Pero lo que más predomina en su narrativa es su amor total por la lectura, por el conocimiento y la creación literaria, que es por lo que considero que leer a este autor es tan vivificante. Zweig fue un coleccionista de originales y manuscritos, así como de partituras, grabados y dibujos. En La colección invisible. Un episodio de la inflación alemana, concluye un párrafo así: «tuve que pensar una vez más en la vieja y certera frase (creo que es de Goethe): «Los coleccionistas son gente dichosa»». Aparte de ese relato, escribió Mendel, el de los libros, que parece compendiar su amor por estos objetos misteriosos y sagrados con la nostálgica despedida de ese «mundo de ayer»:
«En Jakob Mendel, ese pequeño librero de viejo de Galitzia, vi por primera vez en mi juventud el gran misterio de la concentración absoluta, que hace al artista y al erudito, al verdadero sabio y al loco rematado, esas dicha y desdicha trágicas de la obsesión absoluta».

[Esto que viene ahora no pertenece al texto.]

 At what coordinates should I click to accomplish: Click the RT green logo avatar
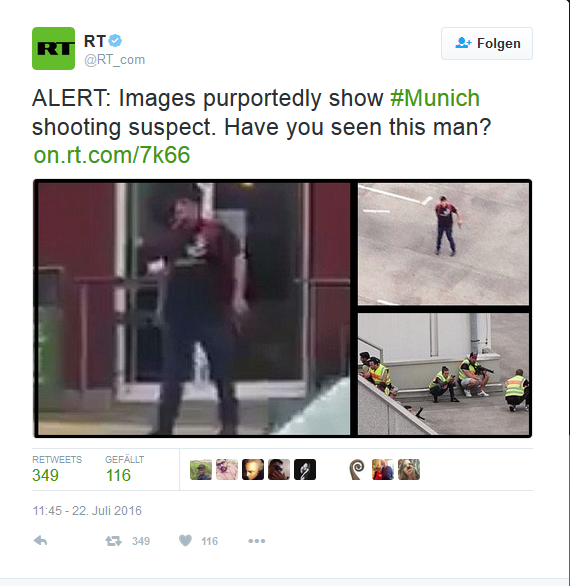[53, 48]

En este mundo de mindfulness y cursos online para canalizar nuestra atención, maltrecha a base de Tik-Tok y Netflix, volvamos los ojos a Zweig, a quien este asunto preocupó no poco. No es de extrañar, teniendo en cuenta que fue un hombre de múltiples intereses y amores, y en eso le entiendo muy bien. El deseo de dedicarse en cuerpo y alma a una sola actividad es de difícil conciliación con la diversidad creativa y con el minucioso coleccionismo. Ese desgarro entre amar muchas cosas y desear centrarse en una sola lo expresa por todas partes en su narrativa:
«Toda mi vida me han intrigado los monomaníacos, las personas obsesionadas por una sola idea, pues cuanto más se limita uno, más se acerca por otro lado al infinito; son precisamente estos seres en apariencia fuera del mundo los que, como termitas, saben construir en su ámbito una imagen reducida del mundo». (Novela de ajedrez).
«Gracias a él me acerqué por primera vez al gran secreto de que todo lo extraordinario e indomable de nuestra existencia se plasma únicamente por la concentración interior, por una sublime monomanía emparentada sagradamente con la locura. Que una vida pura en el espíritu, la total abstracción en una sola idea, podía producirse también hoy, un ensimismamiento no inferior al del yogui hindú o al del monje medieval en su celda, y producirse en un café con iluminación eléctrica y junto a una cabina telefónica». (Mendel, el de los libros).
Lo que para Zweig era «un café con iluminación eléctrica y junto a una cabina telefónica» es hoy nuestro centro comercial con reguetón y móviles por doquier. Aquí también podemos vibrar con la gran Literatura, a la que Zweig sirvió toda la vida, desde la Viena de su juventud feliz hasta el terrible final en Petrópolis. Dios lo tenga en su gloria.